◆ **Task to carry out**:
Recast every line below as a Markdown table with the columns "No." and "Line", numbering each row and skipping the blank lines. Leave the pictures out of the answer.

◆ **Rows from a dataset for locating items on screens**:
━━━━━━━━
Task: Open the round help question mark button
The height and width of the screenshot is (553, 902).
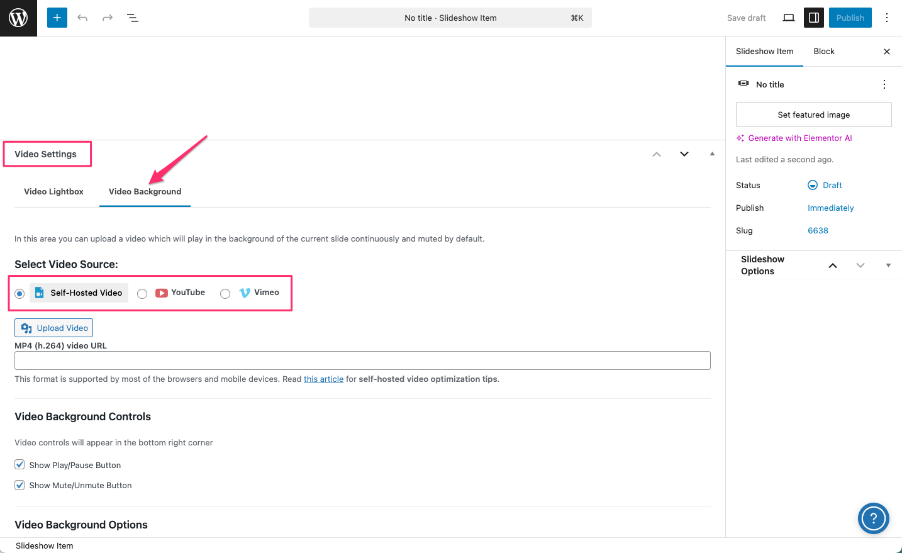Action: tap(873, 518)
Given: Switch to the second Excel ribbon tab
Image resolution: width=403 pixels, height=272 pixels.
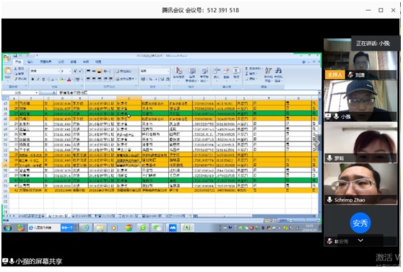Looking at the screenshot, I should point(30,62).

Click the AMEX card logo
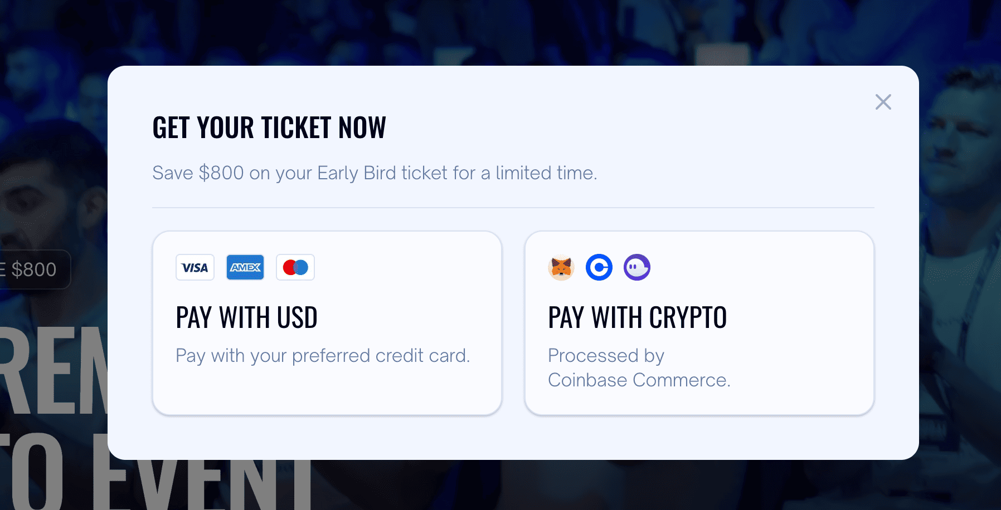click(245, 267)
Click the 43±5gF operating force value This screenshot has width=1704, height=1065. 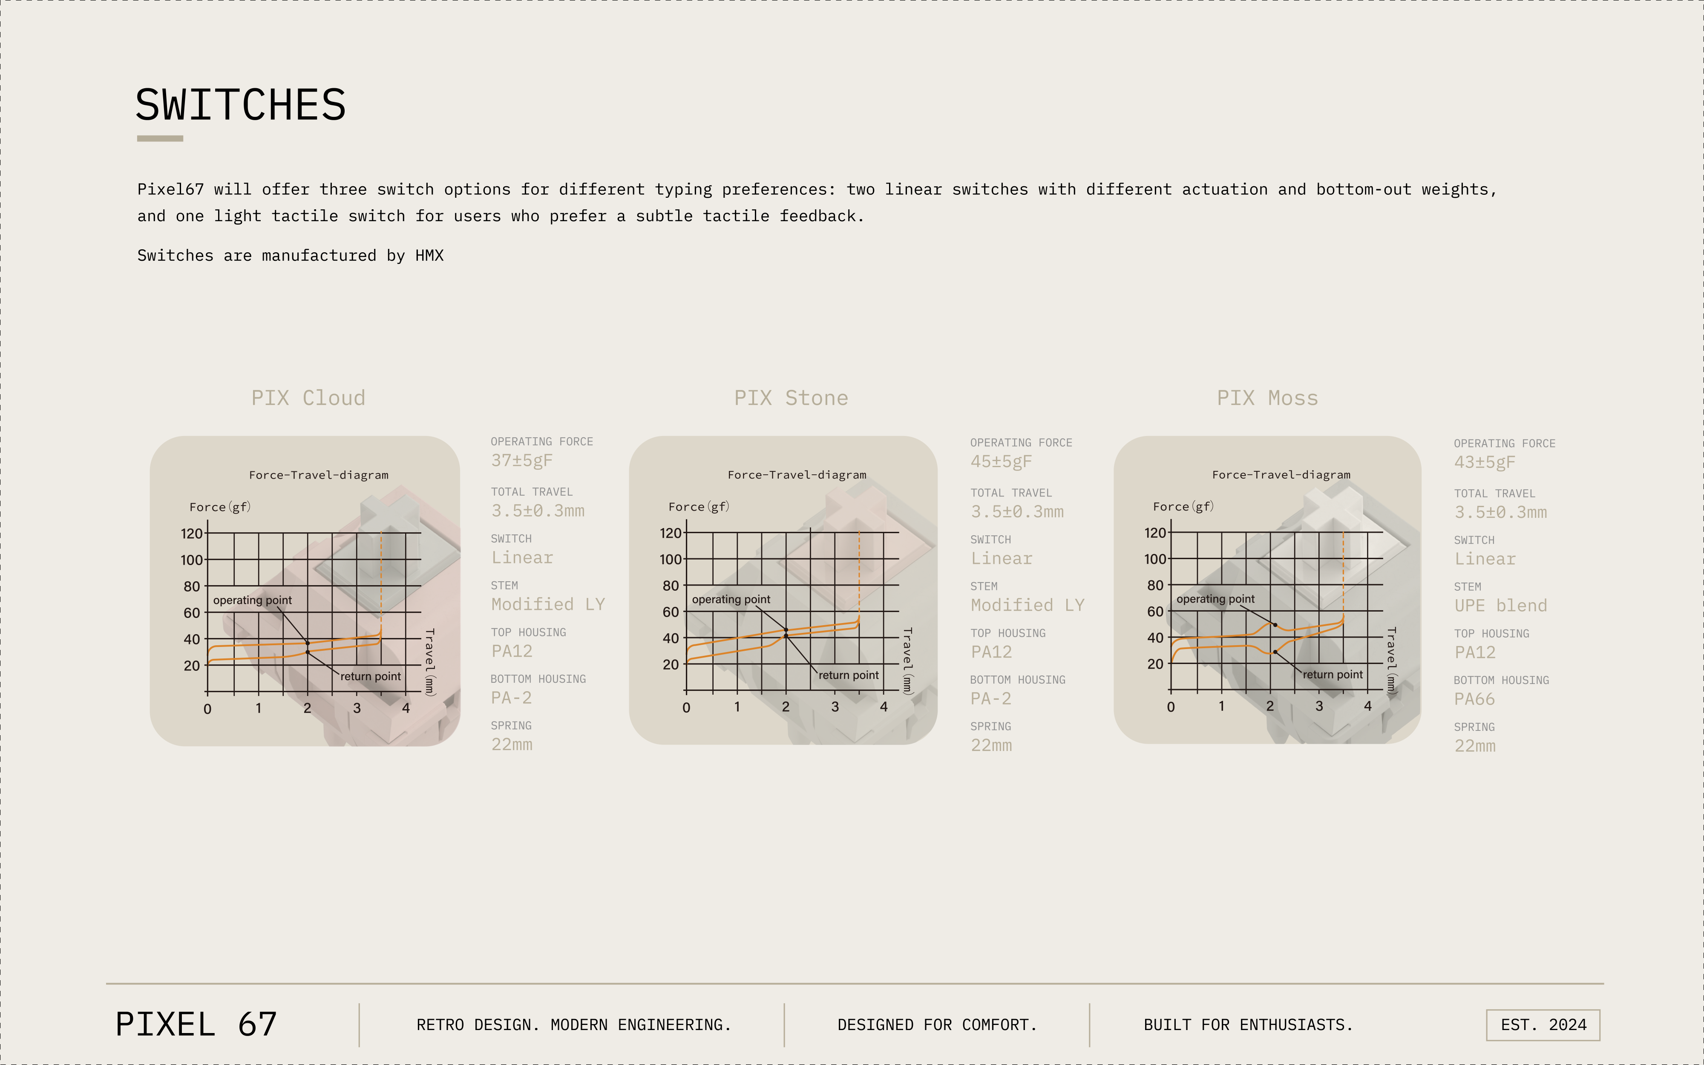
━━━━━━━━
◆ **Reply to the exercise**:
| No. | Line |
|---|---|
| 1 | Task: Open the round help question mark button |
| 2 | The height and width of the screenshot is (553, 902). |
| 3 | Action: tap(873, 518) |
| 4 | Given: Switch to the second Excel ribbon tab |
| 5 | Image resolution: width=403 pixels, height=272 pixels. |
| 6 | Looking at the screenshot, I should point(30,62). |
| 7 | Click the AMEX card logo |
| 8 | click(245, 267) |
| 9 | Click the 43±5gF operating force value This screenshot has width=1704, height=1065.  |